My Intermittent Fasting Schedule
Morning Schedule for Intermittent Fasting
- 5:30 am – 6:30 am: wake up and drink 32-50 ounces of water right after waking up, meditation and workout until 6:30 am
- 6:30 am – 7:30 am: make myself 1 cup of organic green tea or organic black tea (nothing added) – work and drink my tea or coffee until my son wakes up at 7:30 am
- 7:30 am – 9:00 am: hang out with my son and read, drinking water as needed
- 9:00 am – 11:45 am: work, drinking water as needed
Lunch Schedule for Intermittent Fasting
- 12:00 pm – 1:00 pm: I eat a green smoothie, go on a walk with Jude, hangout with Jenna.

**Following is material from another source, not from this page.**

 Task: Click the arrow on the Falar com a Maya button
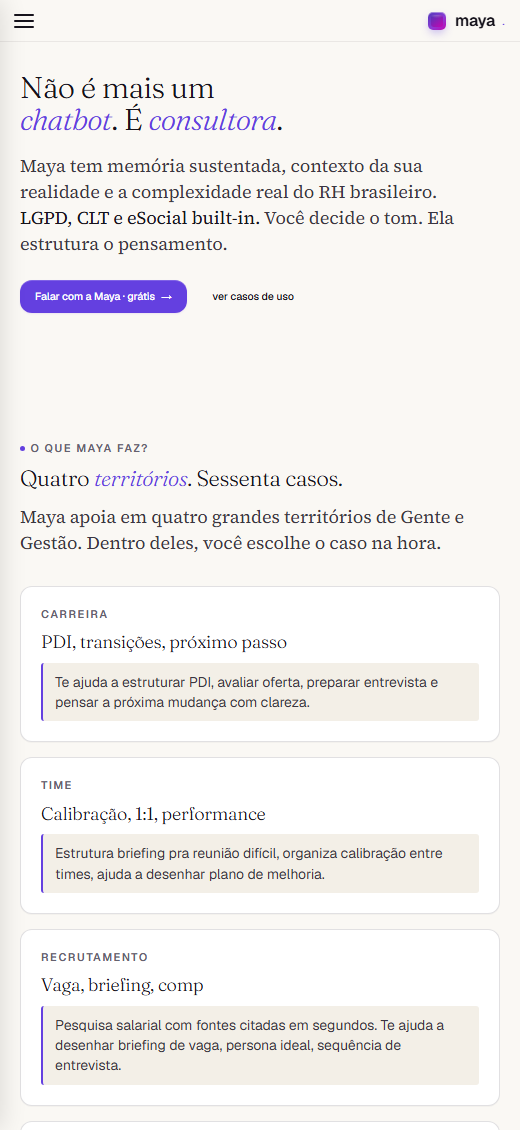(166, 297)
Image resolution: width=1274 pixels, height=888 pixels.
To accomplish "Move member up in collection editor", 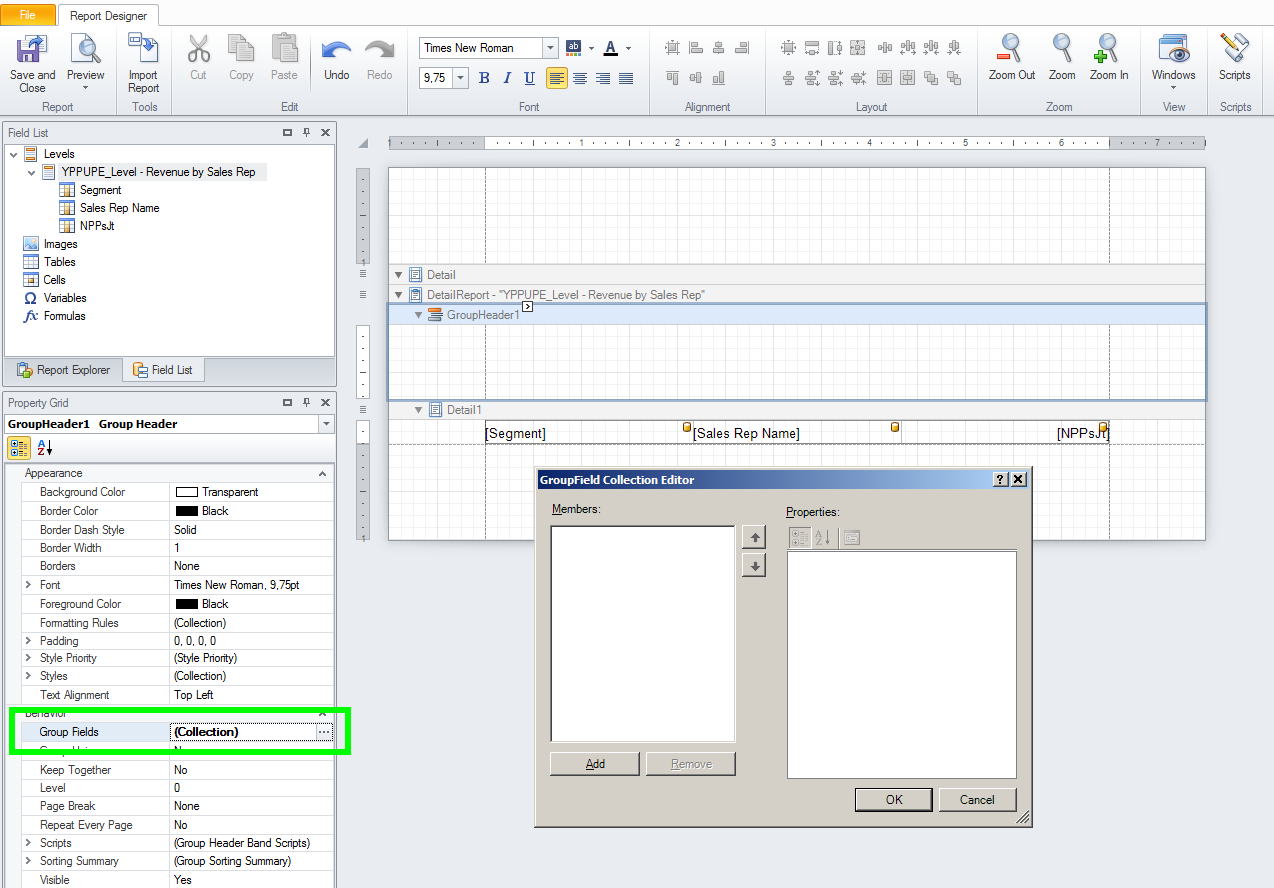I will (x=755, y=538).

- 1:00 pm – 5:00 pm: work and snack on vegetables and hummus, low sugar fruits like berries, organic and raw nuts like brazilian nuts,
Dinner Schedule for Intermittent Fasting
- 5:00 pm – 5:30 pm: Dinner with Jenna and Jude, which is heavily vegetable based with healthy oils like organic coconut oil and organic olive oil.
Intermittent Fasting Schedule and Times
- 5:30 pm – 12:00 pm (next day)
Tips to Help Prevent Breaking Your Fast
- Brush your teeth right after dinner and right after your morning coffee or tea. This will prevent the urge to snack on anything.
- Avoid areas in your house and workplace that contain snacks (break rooms and kitchens).
- Leave your afternoon snacks, lunch, and dinner items in your car at work so it is harder to go get them and you can’t get them until lunch when you are ready to break your fast.
- Finally, always consult your physician before trying this as it is NOT for everyone.